- Genre: Reality television
- Starring: Jill Spivack; Beth Bowen; Jen Bush; Meghan Conroy-Resich; Stefanie Fair; Leah Forester; Alisa Starler;
- Country of origin: United States
- Original language: English
- No. of seasons: 1
- No. of episodes: 8

Production
- Executive producers: Dan Cutforth; Jane Lipsitz; Mark Ford; Nadine Rajabi;
- Running time: 42 minutes
- Production company: Magical Elves

Original release
- Network: Bravo
- Release: April 20 – June 8, 2016

= There Goes the Motherhood =

American reality television series

There Goes the Motherhood is an American reality television series that premiered on Bravo on April 20, 2016. The show features six mothers who go on an eight-week parent education course guided by parenting expert Jill Spivack.
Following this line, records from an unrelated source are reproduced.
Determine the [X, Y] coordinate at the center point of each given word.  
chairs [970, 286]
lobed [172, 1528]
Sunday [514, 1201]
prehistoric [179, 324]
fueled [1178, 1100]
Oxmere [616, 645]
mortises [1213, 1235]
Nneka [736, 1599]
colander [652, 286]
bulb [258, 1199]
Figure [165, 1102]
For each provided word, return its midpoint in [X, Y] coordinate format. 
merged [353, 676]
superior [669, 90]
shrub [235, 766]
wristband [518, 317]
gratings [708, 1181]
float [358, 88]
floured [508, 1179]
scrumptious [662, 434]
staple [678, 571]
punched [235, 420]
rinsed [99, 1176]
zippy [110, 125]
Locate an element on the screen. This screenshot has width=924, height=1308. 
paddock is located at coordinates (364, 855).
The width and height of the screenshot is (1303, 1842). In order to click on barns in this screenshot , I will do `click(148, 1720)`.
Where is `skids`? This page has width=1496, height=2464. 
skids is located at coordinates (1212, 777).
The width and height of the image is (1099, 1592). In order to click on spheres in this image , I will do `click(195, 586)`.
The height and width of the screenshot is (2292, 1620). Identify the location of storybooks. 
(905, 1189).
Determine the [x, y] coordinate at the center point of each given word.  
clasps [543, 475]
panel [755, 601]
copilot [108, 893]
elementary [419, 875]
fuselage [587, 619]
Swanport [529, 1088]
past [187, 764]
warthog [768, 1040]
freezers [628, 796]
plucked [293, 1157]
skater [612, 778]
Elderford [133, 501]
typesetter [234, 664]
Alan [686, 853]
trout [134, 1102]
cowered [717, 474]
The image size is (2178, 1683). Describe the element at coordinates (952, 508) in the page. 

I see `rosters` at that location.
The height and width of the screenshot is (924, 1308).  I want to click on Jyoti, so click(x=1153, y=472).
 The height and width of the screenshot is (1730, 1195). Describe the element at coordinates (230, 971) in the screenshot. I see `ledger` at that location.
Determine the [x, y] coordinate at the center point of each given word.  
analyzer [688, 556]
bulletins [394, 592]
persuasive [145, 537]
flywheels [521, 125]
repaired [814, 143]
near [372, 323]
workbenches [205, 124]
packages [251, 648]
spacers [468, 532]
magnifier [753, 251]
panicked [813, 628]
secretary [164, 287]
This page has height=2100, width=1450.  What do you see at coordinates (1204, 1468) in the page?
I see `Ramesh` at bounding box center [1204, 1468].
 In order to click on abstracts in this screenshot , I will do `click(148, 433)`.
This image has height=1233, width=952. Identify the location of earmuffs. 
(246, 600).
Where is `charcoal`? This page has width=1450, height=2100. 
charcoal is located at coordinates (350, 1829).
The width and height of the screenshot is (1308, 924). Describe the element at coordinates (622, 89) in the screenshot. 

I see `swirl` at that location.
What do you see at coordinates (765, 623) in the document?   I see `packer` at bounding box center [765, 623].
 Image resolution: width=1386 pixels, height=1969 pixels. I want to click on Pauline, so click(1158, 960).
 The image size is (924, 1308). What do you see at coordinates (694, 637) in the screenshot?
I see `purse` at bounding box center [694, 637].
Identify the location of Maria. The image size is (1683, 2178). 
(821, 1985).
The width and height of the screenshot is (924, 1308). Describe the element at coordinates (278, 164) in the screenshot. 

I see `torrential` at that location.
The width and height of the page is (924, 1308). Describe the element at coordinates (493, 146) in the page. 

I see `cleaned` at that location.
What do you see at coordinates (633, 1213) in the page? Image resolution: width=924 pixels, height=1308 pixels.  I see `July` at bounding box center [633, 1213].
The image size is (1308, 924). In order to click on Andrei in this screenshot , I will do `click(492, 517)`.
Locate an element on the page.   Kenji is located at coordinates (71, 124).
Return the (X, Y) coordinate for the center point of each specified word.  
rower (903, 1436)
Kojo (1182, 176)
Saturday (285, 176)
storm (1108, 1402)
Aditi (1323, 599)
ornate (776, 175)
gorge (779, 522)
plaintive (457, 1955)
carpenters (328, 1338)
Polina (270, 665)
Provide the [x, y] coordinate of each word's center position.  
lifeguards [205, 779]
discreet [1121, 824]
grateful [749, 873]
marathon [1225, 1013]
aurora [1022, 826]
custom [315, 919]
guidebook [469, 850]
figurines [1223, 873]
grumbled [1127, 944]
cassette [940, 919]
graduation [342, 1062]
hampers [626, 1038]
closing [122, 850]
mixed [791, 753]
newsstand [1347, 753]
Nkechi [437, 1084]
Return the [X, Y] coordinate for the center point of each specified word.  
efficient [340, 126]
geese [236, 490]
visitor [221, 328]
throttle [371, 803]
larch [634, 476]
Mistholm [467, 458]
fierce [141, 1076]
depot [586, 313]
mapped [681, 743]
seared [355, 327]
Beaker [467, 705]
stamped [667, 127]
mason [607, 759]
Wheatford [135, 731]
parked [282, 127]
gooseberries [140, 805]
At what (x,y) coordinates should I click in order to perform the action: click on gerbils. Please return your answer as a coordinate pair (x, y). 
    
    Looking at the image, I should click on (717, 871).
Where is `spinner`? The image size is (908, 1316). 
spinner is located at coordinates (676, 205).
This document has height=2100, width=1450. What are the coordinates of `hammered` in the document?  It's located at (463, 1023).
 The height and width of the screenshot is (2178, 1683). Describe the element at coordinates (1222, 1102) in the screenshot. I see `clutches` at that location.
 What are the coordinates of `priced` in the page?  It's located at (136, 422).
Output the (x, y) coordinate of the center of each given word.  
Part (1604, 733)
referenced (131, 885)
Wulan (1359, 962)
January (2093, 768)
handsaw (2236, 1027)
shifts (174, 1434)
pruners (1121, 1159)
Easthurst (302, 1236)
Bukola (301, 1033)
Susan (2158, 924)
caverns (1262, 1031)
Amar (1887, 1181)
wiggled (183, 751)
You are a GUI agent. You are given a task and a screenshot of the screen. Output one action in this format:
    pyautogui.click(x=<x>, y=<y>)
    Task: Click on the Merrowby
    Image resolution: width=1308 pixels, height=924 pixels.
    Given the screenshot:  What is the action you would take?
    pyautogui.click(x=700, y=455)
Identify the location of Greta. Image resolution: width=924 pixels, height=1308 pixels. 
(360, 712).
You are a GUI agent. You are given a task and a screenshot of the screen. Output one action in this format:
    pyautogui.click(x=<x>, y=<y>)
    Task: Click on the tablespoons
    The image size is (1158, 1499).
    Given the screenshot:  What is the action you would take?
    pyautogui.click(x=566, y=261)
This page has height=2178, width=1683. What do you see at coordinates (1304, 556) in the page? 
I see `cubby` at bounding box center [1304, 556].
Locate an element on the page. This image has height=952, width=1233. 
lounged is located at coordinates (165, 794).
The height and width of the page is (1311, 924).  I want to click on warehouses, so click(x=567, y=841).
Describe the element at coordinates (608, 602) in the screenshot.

The cast include Beth Bowen, Jen Bush, Meghan Conroy-Resich, Stefanie Fair, Leah Forester, and Alisa Starler.

== Episodes ==

| No. | Title | Original release date |
|---|---|---|
| 1 | "Welcome to Mommy Group" | April 20, 2016 |
| 2 | "Make Good Choices" | April 27, 2016 |
| 3 | "Mind Your Manners" | May 4, 2016 |
| 4 | "Forty Not-So-Wonderful" | May 11, 2016 |
| 5 | "I'm Sorry, But..." | May 18, 2016 |
| 6 | "Mommy Dearest" | May 25, 2016 |
| 7 | "Are You My Baby-Daddy?" | June 1, 2016 |
| 8 | "Better Version of Me" | June 8, 2016 |

==Reception==
Common Sense Media rated the show 3 out of 5 stars.